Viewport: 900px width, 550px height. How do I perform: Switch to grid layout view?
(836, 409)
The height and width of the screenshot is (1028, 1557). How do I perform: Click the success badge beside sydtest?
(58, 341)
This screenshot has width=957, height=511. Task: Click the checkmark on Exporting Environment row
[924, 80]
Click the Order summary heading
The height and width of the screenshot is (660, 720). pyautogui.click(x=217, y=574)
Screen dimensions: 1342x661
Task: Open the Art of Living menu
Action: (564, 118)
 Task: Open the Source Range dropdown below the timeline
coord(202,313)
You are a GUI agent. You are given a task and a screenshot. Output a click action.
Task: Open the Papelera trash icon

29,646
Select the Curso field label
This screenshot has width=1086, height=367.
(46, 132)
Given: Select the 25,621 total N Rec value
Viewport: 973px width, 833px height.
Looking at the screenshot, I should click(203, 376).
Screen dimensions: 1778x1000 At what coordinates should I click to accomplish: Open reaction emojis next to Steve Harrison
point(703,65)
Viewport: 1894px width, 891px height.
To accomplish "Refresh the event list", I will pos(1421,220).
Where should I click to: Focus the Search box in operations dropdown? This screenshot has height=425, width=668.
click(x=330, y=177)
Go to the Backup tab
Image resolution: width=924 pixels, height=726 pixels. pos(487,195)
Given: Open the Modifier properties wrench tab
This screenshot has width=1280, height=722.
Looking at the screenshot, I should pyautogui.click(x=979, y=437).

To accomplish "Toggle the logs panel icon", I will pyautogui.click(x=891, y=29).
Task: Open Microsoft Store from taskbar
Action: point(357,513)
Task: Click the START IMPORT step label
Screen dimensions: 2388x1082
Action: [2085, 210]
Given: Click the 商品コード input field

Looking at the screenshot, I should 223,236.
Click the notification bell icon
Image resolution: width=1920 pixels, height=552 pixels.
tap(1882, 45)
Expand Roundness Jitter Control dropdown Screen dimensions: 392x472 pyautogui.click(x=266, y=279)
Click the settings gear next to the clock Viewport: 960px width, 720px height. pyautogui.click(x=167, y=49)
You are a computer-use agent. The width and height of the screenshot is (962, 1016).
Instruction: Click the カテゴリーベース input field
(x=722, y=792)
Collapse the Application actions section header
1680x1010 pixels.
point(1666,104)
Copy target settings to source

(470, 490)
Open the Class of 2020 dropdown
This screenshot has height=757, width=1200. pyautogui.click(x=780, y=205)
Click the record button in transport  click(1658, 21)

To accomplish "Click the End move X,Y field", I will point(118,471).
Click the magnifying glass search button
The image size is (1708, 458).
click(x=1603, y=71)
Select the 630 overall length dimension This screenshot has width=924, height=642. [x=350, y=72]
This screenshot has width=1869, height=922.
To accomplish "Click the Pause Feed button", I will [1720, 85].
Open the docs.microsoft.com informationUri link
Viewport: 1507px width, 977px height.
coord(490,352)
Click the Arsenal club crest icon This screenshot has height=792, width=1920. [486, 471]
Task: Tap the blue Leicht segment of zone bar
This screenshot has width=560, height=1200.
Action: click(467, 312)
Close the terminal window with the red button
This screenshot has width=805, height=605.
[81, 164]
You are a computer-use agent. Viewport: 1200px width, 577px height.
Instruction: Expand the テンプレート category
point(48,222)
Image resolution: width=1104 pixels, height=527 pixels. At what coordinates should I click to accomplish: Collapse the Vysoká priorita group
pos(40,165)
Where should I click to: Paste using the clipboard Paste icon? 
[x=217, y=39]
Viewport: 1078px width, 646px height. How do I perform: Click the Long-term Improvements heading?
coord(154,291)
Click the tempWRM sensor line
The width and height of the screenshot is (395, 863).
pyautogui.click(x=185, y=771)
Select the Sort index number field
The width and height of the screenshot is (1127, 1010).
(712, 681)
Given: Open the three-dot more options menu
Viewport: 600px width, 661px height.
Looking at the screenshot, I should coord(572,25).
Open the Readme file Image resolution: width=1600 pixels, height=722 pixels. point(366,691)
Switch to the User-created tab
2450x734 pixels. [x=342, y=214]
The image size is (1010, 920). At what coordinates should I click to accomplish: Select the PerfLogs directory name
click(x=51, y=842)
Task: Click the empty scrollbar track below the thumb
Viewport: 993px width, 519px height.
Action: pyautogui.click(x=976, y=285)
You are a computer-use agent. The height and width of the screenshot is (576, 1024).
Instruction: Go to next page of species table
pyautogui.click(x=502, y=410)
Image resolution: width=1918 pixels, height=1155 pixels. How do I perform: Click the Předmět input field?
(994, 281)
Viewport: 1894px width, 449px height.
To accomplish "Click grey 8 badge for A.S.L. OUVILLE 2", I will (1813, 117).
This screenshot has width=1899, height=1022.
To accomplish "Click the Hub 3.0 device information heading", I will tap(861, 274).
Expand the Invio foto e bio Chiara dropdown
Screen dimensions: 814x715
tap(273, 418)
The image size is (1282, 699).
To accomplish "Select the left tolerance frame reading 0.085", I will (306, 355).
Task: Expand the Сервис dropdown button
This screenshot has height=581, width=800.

################

◆ DIRECTIONS FOR THIS TASK: An exact repeat of the whole listing above is needed; write it out now.

◆ ANSWER TO THIS EXERCISE:
Viewport: 900px width, 550px height. How do I perform: Switch to grid layout view?
(836, 409)
The height and width of the screenshot is (1028, 1557). How do I perform: Click the success badge beside sydtest?
(58, 341)
This screenshot has width=957, height=511. Task: Click the checkmark on Exporting Environment row
[924, 80]
Click the Order summary heading
The height and width of the screenshot is (660, 720). pyautogui.click(x=217, y=574)
Screen dimensions: 1342x661
Task: Open the Art of Living menu
Action: (564, 118)
 Task: Open the Source Range dropdown below the timeline
coord(202,313)
You are a GUI agent. You are given a task and a screenshot. Output a click action.
Task: Open the Papelera trash icon

29,646
Select the Curso field label
This screenshot has width=1086, height=367.
(46, 132)
Given: Select the 25,621 total N Rec value
Viewport: 973px width, 833px height.
Looking at the screenshot, I should click(203, 376).
Screen dimensions: 1778x1000 At what coordinates should I click to accomplish: Open reaction emojis next to Steve Harrison
point(703,65)
Viewport: 1894px width, 891px height.
To accomplish "Refresh the event list", I will pos(1421,220).
Where should I click to: Focus the Search box in operations dropdown? This screenshot has height=425, width=668.
click(x=330, y=177)
Go to the Backup tab
Image resolution: width=924 pixels, height=726 pixels. pos(487,195)
Given: Open the Modifier properties wrench tab
This screenshot has width=1280, height=722.
Looking at the screenshot, I should pyautogui.click(x=979, y=437).

To accomplish "Toggle the logs panel icon", I will pyautogui.click(x=891, y=29).
Task: Open Microsoft Store from taskbar
Action: point(357,513)
Task: Click the START IMPORT step label
Screen dimensions: 2388x1082
Action: [2085, 210]
Given: Click the 商品コード input field

Looking at the screenshot, I should 223,236.
Click the notification bell icon
Image resolution: width=1920 pixels, height=552 pixels.
tap(1882, 45)
Expand Roundness Jitter Control dropdown Screen dimensions: 392x472 pyautogui.click(x=266, y=279)
Click the settings gear next to the clock Viewport: 960px width, 720px height. pyautogui.click(x=167, y=49)
You are a computer-use agent. The width and height of the screenshot is (962, 1016).
Instruction: Click the カテゴリーベース input field
(x=722, y=792)
Collapse the Application actions section header
1680x1010 pixels.
point(1666,104)
Copy target settings to source

(470, 490)
Open the Class of 2020 dropdown
This screenshot has height=757, width=1200. pyautogui.click(x=780, y=205)
Click the record button in transport  click(1658, 21)

To accomplish "Click the End move X,Y field", I will point(118,471).
Click the magnifying glass search button
The image size is (1708, 458).
click(x=1603, y=71)
Select the 630 overall length dimension This screenshot has width=924, height=642. [x=350, y=72]
This screenshot has width=1869, height=922.
To accomplish "Click the Pause Feed button", I will [1720, 85].
Open the docs.microsoft.com informationUri link
Viewport: 1507px width, 977px height.
coord(490,352)
Click the Arsenal club crest icon This screenshot has height=792, width=1920. [486, 471]
Task: Tap the blue Leicht segment of zone bar
This screenshot has width=560, height=1200.
Action: click(467, 312)
Close the terminal window with the red button
This screenshot has width=805, height=605.
[81, 164]
You are a computer-use agent. Viewport: 1200px width, 577px height.
Instruction: Expand the テンプレート category
point(48,222)
Image resolution: width=1104 pixels, height=527 pixels. At what coordinates should I click to accomplish: Collapse the Vysoká priorita group
pos(40,165)
Where should I click to: Paste using the clipboard Paste icon? 
[x=217, y=39]
Viewport: 1078px width, 646px height. How do I perform: Click the Long-term Improvements heading?
coord(154,291)
Click the tempWRM sensor line
The width and height of the screenshot is (395, 863).
pyautogui.click(x=185, y=771)
Select the Sort index number field
The width and height of the screenshot is (1127, 1010).
(712, 681)
Given: Open the three-dot more options menu
Viewport: 600px width, 661px height.
Looking at the screenshot, I should coord(572,25).
Open the Readme file Image resolution: width=1600 pixels, height=722 pixels. point(366,691)
Switch to the User-created tab
2450x734 pixels. [x=342, y=214]
The image size is (1010, 920). At what coordinates should I click to accomplish: Select the PerfLogs directory name
click(x=51, y=842)
Task: Click the empty scrollbar track below the thumb
Viewport: 993px width, 519px height.
Action: pyautogui.click(x=976, y=285)
You are a computer-use agent. The height and width of the screenshot is (576, 1024).
Instruction: Go to next page of species table
pyautogui.click(x=502, y=410)
Image resolution: width=1918 pixels, height=1155 pixels. How do I perform: Click the Předmět input field?
(994, 281)
Viewport: 1894px width, 449px height.
To accomplish "Click grey 8 badge for A.S.L. OUVILLE 2", I will (1813, 117).
This screenshot has width=1899, height=1022.
To accomplish "Click the Hub 3.0 device information heading", I will tap(861, 274).
Expand the Invio foto e bio Chiara dropdown
Screen dimensions: 814x715
tap(273, 418)
The image size is (1282, 699).
To accomplish "Select the left tolerance frame reading 0.085", I will (306, 355).
Task: Expand the Сервис dropdown button
This screenshot has height=581, width=800.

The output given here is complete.